The UN envoy to Syria, Staffan de Mistura, said it was not an offer but one of many ideas put forward in the attempt to find a solution for Syria’s five-year crisis.
The two officials said that the offer is not even worth considering, adding that Assad should not have any role in Syria’s future or during the 18-month transitional period during which a new constitution is to be drafted and elections held.
The announcement came after a new round of indirect peace talks resumed in Geneva on Wednesday in which the opposition’s High Negotiations Committee, or HNC, and the government delegation met separately with de Mistura.
Assad’s future has been a main point of disagreement with the opposition demanding that he has no role in Syria’s future even during the transitional period while the government delegation saying any talk about the president’s future is a red line.
De Mistura said later that “I clearly indicated that I did not share the idea” and that it “simply came up as one of the many ideas that are being floated by various experts in trying to analyze the current gap between the concepts of political transition of the government and the opposition.”
“It is therefore a storm in a tea cup,” the envoy said.
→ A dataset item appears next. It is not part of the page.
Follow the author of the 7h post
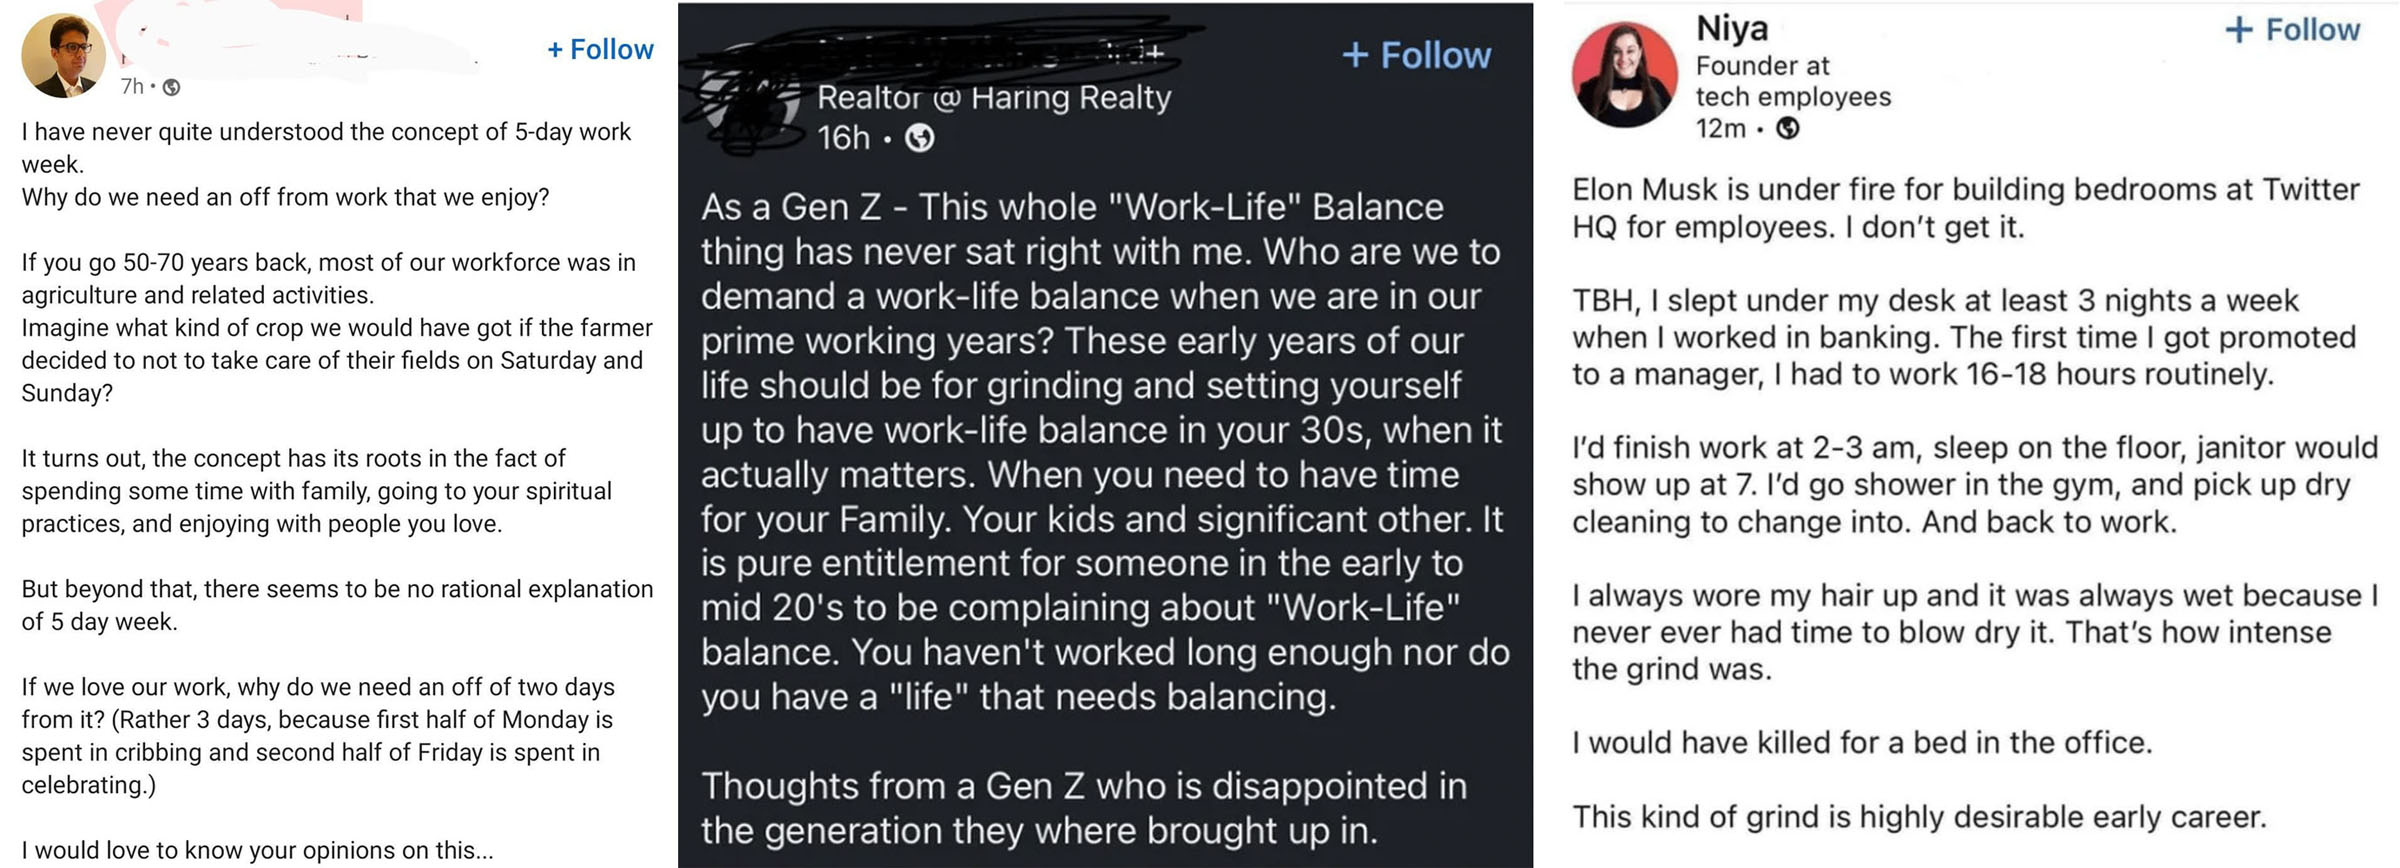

Opposition official Yahya Kodmani said in Geneva that de Mistura told them that an expert suggested to the envoy that Assad stays and in return “the three vice presidents will be from the opposition. We consider that we did not hear this suggestion because we categorically reject it.”
“We insist that a political solution be based on international resolutions and this (suggestion) is not mentioned in international resolutions,” Kodmani said insisting on a transitional governing body with full executive powers to take over power during the transitional period.
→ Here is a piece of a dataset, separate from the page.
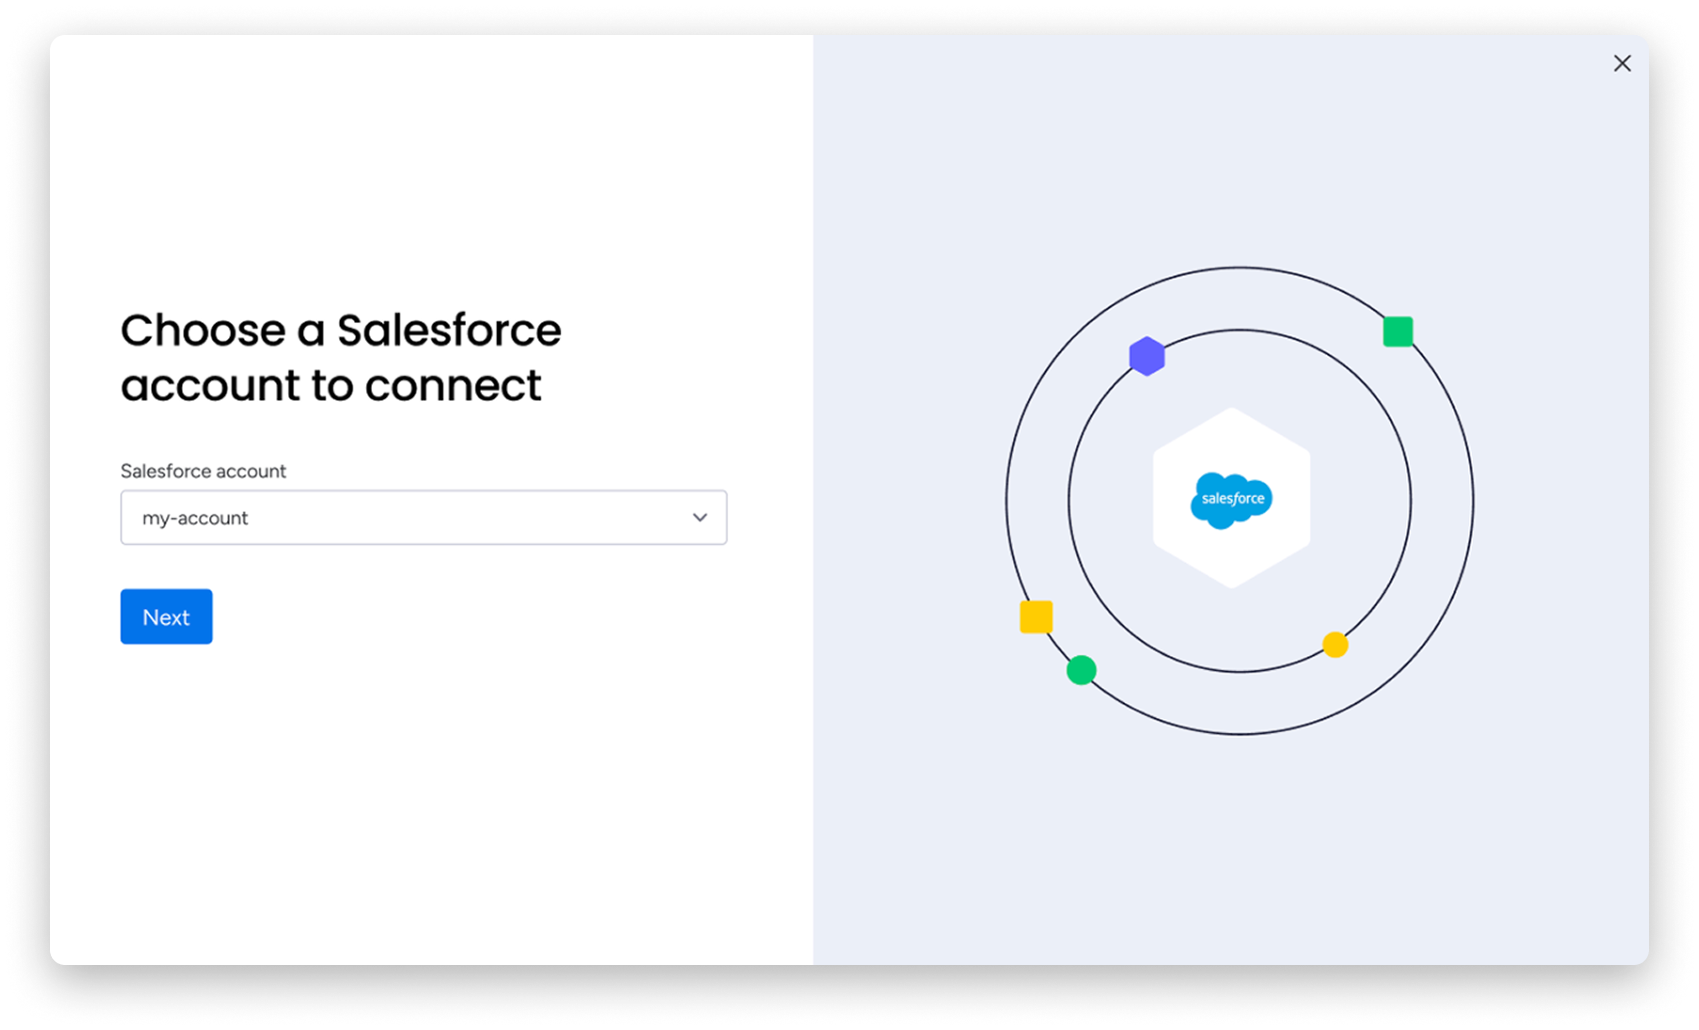Click the blue Salesforce cloud logo
This screenshot has width=1699, height=1030.
tap(1231, 499)
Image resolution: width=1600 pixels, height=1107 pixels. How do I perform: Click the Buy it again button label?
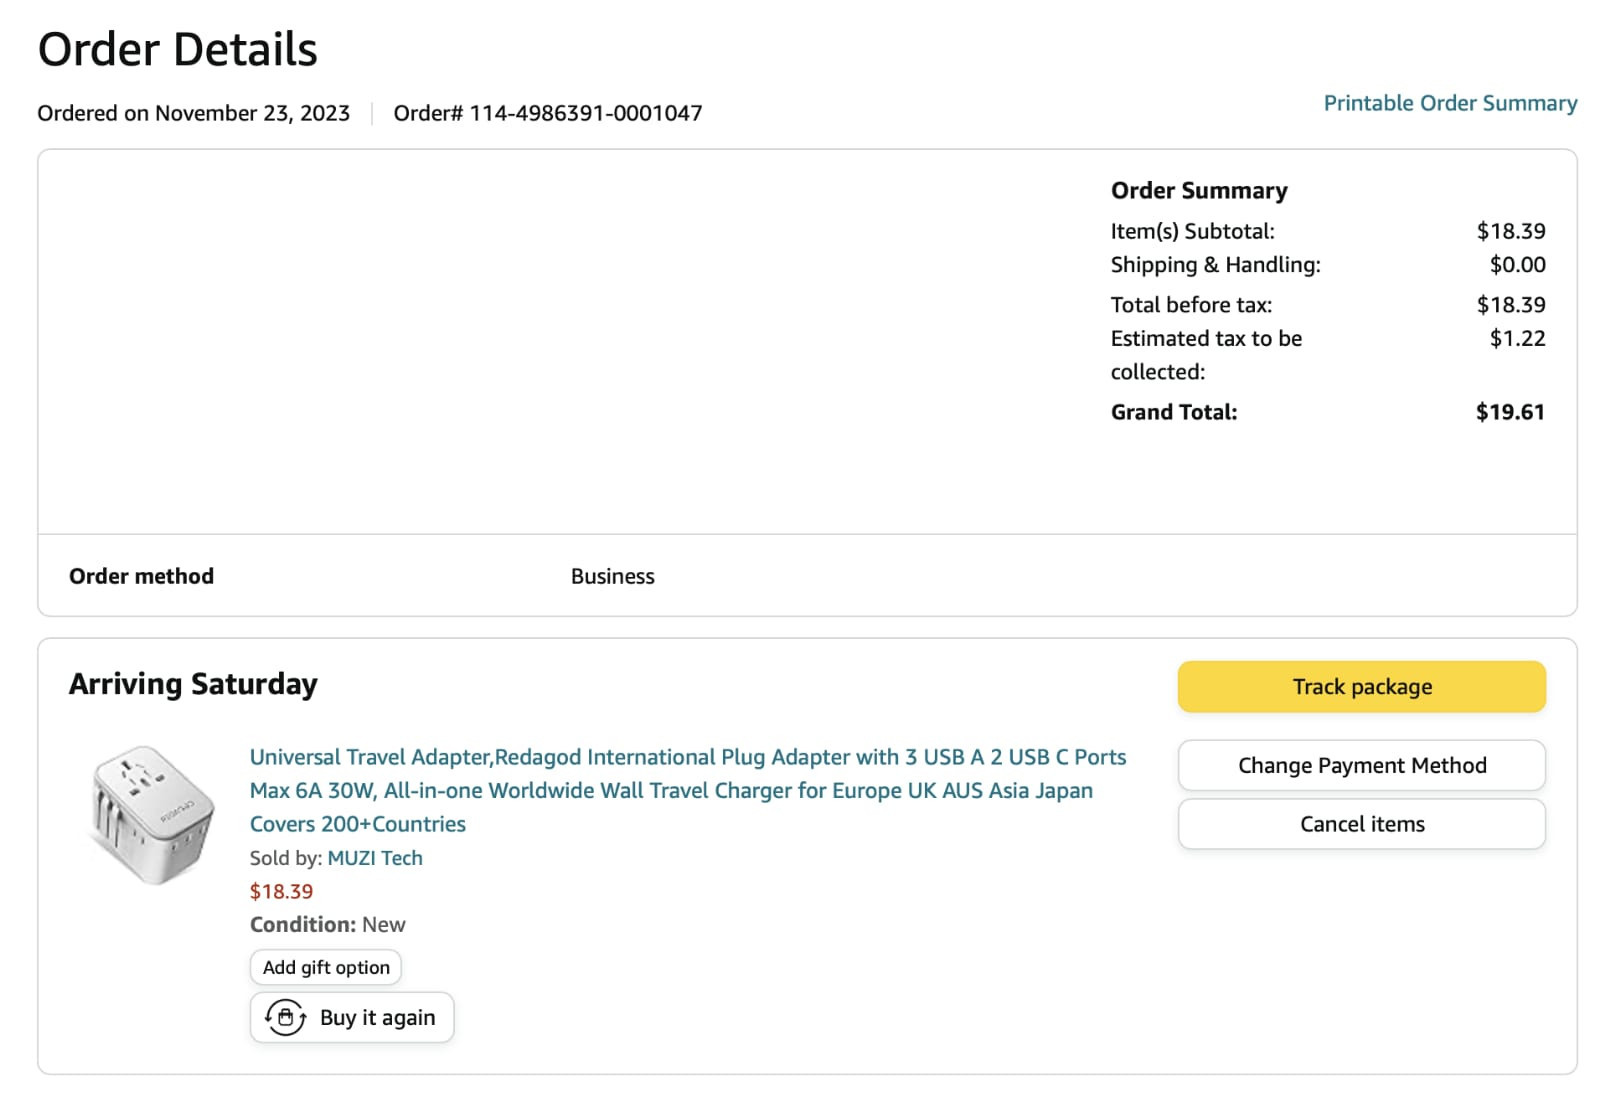pos(377,1017)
The HNC’s chief negotiator Mohammed Alloush, when asked if de Mistura gave them an offer, responded by telephone text message: “Yes it is true but it is impossible to even think about it.”
Officials at de Mistura’s office were not available for comment because of the weekend.
Earlier this week, the HNC’s spokesman Salem Al Meslet said they would accept that members of Assad’s government could be included in a possible future transitional authority — but not Assad himself.
Al Meslet said the HNC wouldn’t object to members of Assad’s coterie taking part in an internationally sought Transitional Governing Body that would help Syria emerge from war “as long as they are not involved in killing, they are not involved in crimes.” In Syria meanwhile, the IS group captured more than a dozen villages and hills during a fresh offensive in northern Syria, opposition activists said on Saturday. The IS territorial gains bring the extremist group close to the main highway that links the capital, Damascus, with the country’s largest city of Aleppo.
IS also clashed with rival insurgent groups near the border with Turkey where they have been on the offensive for days, forcing tens of thousands of residents to flee toward safer areas near Turkey.
The Britain-based Syrian Observatory for Human Rights said the fighting between IS and government forces is concentrated in areas east of the town of Khanaser, which has changed hands several times in recent months.
An activist based in Aleppo said via Skype that IS launched its latest offensive in the area a day earlier and by Saturday was in control of some 18 small villages. The activist spoke on condition of anonymity for fear of reprisals from IS.
Khanaser is strategic since it’s on the highway that links government-held parts of Aleppo with the rest of the country.